Es geht um Stimmenfang – aktuell bei drei ostdeutschen Landtagswahlen - und um Verbreitung nationalistischer Töne, nicht um Verhinderung von Altersarmut.
Wer gegen Altersarmut aufstehen will, sollte bei den Originalen der sozialen Forderungen suchen, nicht beim nationalistischen Plagiat.
Was ist der entscheidende Unterschied zwischen Original und Plagiat?
Viele Papiere aus den sozialen Bewegungen, aus Gewerkschaften und einigen sozialen Parteien harren der Umsetzung. Dabei werden die Interessen der Gewinner der Demografie-Angst – vorwiegend alle Arbeitgeber und Versicherungen - eingeschränkt.
Das erfordert Mut und nicht Nationalismus.
Die AfD wird gegen Altersarmut sicherlich nicht helfen.
Die Höcke-Rente ist ja nur ein Beitrag zur innerparteilichen Debatte. Wie sieht denn die Rentenpolitik der Gesamt-AfD aus?
Sie erinnert mich an einen Gemischtwaren-Laden. Für die Besserverdienenden fordert Jörg Meuthen mehr Privatrente.
Eine Forderung, die sicher auch bei wohlhabenden Partei-Spendern gut ankommt.
Zugleich fordert Höcke für die Ärmeren und Enttäuschten „Weg mit der Privatrente“ und eine Stärkung der gesetzlichen Rente für Deutsche.
So können sie überall Stimmen saugen.
Auch das kennen wir schon aus der Geschichte. Der eine Teil der NSDAP hat mit der deutschen Groß- und Rüstungsindustrie geplant, der andere mit abgeschriebenen sozialen Forderungen Stimmen gefangen.

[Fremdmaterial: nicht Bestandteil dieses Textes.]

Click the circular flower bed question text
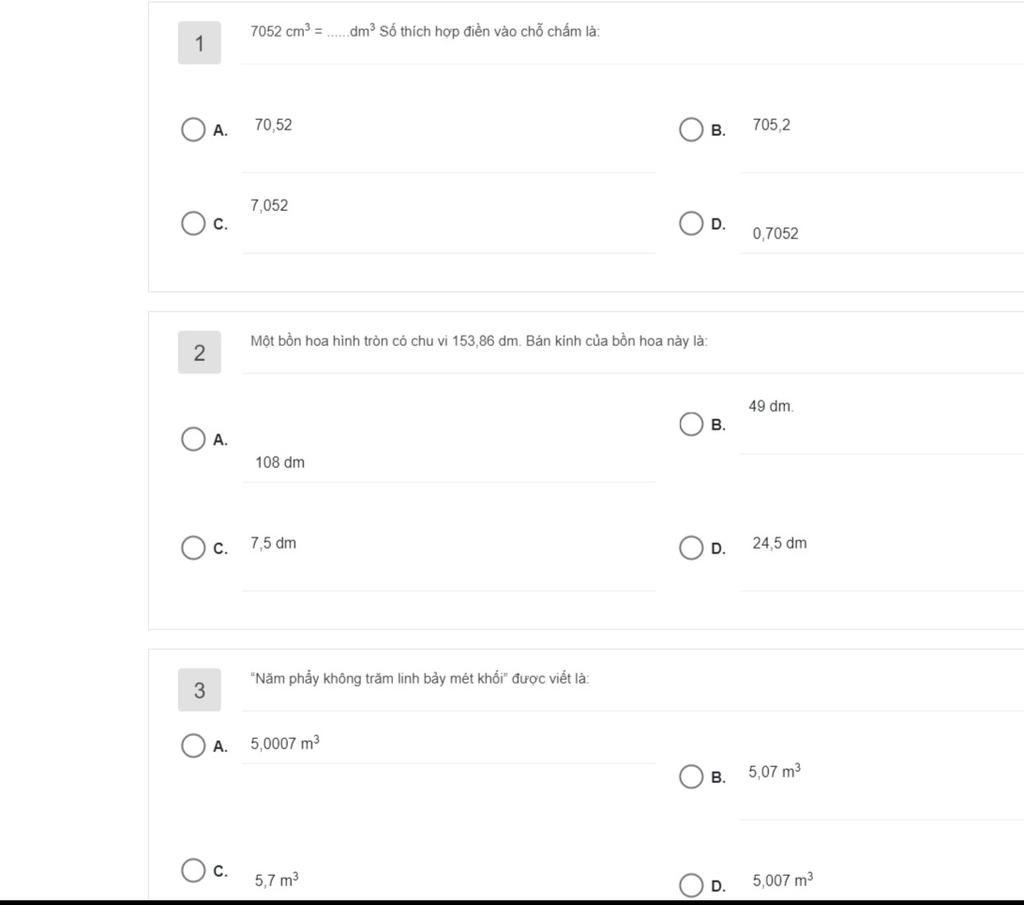1024x905 pixels. coord(479,341)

Die Folgen waren damals katastrophal und für fast alle auch unsozial.
Glauben Sie, dass die AfD sich irgendwann zwischen dem sozialen und dem neoliberalen Nationalismus entscheiden wird?
Ob der Kampf der insgesamt sieben Konzepte in der Partei jemals ausdiskutiert wird, scheint offen. Bisher wird das immer nur verschoben.
Wenn aber doch, wird wahrscheinlich wahltaktisch entschieden.